Saturday, July 28, 2012

INDISPENSABLE PARTIES:


Section 7, Rule 3 of the 1997 Rules of Civil Procedure provides:

SEC. 7 – Compulsory joinder of indispensable parties. - Parties in interest without whom no final determination can be had of an action shall be joined as plaintiffs or defendants.

                The test to determine if a party is an indispensable party is as follows:

An indispensable party is a party who has an interest in the controversy or subject matter that a final adjudication cannot be made, in his absence, without injuring or affecting that interest, a party who has not only an interest in the subject matter of the controversy, but also has an interest of such nature that a final decree cannot be made without affecting his interest or leaving the controversy in such a condition that its final determination may be wholly inconsistent with equity and good conscience.

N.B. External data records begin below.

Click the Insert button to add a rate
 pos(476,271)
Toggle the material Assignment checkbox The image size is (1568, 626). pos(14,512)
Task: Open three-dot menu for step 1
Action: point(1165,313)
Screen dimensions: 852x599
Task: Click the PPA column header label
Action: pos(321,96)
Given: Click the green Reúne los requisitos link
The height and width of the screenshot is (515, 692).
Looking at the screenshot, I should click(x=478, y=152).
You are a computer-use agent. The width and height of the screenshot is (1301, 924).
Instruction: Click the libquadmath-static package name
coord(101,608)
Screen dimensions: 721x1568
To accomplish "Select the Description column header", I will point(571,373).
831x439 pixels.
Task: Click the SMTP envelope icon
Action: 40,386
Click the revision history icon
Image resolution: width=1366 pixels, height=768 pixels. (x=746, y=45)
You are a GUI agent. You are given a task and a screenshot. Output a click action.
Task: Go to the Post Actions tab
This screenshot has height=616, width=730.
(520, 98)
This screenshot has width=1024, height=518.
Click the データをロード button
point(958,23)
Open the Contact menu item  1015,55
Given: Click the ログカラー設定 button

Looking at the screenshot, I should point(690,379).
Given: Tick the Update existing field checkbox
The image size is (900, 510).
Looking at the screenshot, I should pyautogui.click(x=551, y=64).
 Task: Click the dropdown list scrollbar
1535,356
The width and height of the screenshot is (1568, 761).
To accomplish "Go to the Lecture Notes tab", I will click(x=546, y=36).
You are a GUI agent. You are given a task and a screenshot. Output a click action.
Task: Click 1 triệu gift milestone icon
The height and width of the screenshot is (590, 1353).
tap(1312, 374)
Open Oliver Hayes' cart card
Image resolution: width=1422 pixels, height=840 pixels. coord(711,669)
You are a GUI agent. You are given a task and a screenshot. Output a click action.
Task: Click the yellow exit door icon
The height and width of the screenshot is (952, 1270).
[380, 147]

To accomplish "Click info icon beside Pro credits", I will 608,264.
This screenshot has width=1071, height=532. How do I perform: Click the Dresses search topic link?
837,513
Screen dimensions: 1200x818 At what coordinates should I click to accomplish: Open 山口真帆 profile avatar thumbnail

It has also been considered that an indispensable party is a person in whose absence there cannot be a determination between the parties already before the court which is effective, complete or equitable. Further, an indispensable party is one who must be included in an action before it may properly go forward.

            A person who is not an indispensable party, however, if his interest in the controversy or subject matter is separable from the interest of the other parties, so that it will not necessarily be directly or injuriously affected by a decree which does complete justice between them. Also, a person is not an indispensable party if his presence would merely permit a complete relief between him and those already parties to the action, or if he has no interest in the subject matter of the action. It is not a sufficient reason to declare a person to be an indispensable party that his presence will avoid multiple litigation.( Lagunilla v. Velasco, G.R. No. 169276, 16 June 2009, 589 SCRA 224, 232-233 citing Regner v. Logarta, G.R. No. 168747, 19 October 2007, 537 SCRA 277 and Arcelona v. Court of Appeals, 345 Phil. 250 (1997). (Aquilino R. Pimentel, Jr.  et al. vs. Senate Committee of the Whole, G.R. No. 187714, March 8, 2011, CARPIO, J.).